Eric Fromm analiza con acierto en su obra El miedo a la libertad algunos de los mecanismos que llevan a la ciudadanía a ceder su libertad a cambio de seguridad y bienestar en el contexto del nazismo emergente. Hoy en día, pese a estar a salvo de regímenes autoritarios, el uso del miedo sigue estando presente en nuestras democracias occidentales, a través de mecanismos psicológicos de compensación, placebo o inducción de expectativas. Desde que el conductismo descubriera que a través de la observación de la naturaleza humana podemos modificar su conducta, jugando con su capacidad de gozo y displacer, tanto la publicidad en el ámbito empresarial como la propaganda en el político han buscado estrategias que induzcan en nosotros estados emocionales a mayor gloria de las ventas o los votos. Una vez entronizado el miedo en la sociedad, el efecto virulento de bola de nieve se encargará de expandirlo exponencialmente. La reproducción repetitiva de discursos emocionales inducirán a medio o largo plazo a generar en la ciudadanía un estado de complacencia o desagrado generalizados. En política, una opinión es tan solo un discurso virulento inducido para mover a la ciudadanía hacia el interés del partido o en contra de la oposición.
Si el miedo es insostenible, se buscarán placebos que contengan la insatisfacción o cortinas de humo que dispersen la mirada y entretengan el ánimo. Por el contrario, si lo que deseas es desacreditar al adversario, exagerarás sus defectos, fomentando la crispación social.

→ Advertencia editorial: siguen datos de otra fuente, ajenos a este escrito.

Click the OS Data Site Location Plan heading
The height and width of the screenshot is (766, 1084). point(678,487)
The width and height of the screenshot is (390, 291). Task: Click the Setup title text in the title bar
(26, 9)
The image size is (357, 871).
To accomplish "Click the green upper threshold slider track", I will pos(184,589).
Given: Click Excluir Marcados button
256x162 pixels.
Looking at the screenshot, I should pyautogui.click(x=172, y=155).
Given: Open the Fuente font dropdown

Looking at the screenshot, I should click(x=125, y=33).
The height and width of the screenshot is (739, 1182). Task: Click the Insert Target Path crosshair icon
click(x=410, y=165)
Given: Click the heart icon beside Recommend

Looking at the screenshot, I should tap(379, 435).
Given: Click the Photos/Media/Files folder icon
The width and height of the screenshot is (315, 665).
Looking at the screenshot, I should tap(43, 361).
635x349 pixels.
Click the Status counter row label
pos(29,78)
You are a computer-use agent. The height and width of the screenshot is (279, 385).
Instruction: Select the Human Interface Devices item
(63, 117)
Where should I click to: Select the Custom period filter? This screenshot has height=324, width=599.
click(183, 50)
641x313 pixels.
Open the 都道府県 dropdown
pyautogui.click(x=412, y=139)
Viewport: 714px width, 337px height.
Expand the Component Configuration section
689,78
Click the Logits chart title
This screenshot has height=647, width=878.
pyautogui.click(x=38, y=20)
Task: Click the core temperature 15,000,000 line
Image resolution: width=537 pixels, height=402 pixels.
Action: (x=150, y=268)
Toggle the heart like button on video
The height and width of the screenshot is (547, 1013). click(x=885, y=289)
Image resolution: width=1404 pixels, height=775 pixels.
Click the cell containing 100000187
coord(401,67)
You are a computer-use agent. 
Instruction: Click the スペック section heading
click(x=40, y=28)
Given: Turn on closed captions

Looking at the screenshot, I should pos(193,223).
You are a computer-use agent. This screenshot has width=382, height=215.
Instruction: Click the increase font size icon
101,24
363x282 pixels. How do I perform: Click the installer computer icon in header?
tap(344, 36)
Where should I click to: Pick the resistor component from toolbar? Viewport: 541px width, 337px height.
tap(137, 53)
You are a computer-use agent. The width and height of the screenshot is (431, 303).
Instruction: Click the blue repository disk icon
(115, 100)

El concepto de crisis se convierte así en un eficaz macguffin para mover el ánimo de la ciudadanía al son del interés político. Pero ya sea para inducirle al desánimo como para provocar en él una euforia colectiva, el ciudadano nunca será la fuente de tales emociones, sino una mera marioneta pasiva. No está de más que nos aplicásemos el elocuente aforismo extraído del Talmud con el que Eric Fromm comienza el citado ensayo El miedo a la libertad: «Si yo no soy para mí mismo, ¿quién será para mi? Si yo no soy para mí solamente, ¿quien soy yo? Y si no ahora, ¿cuándo?».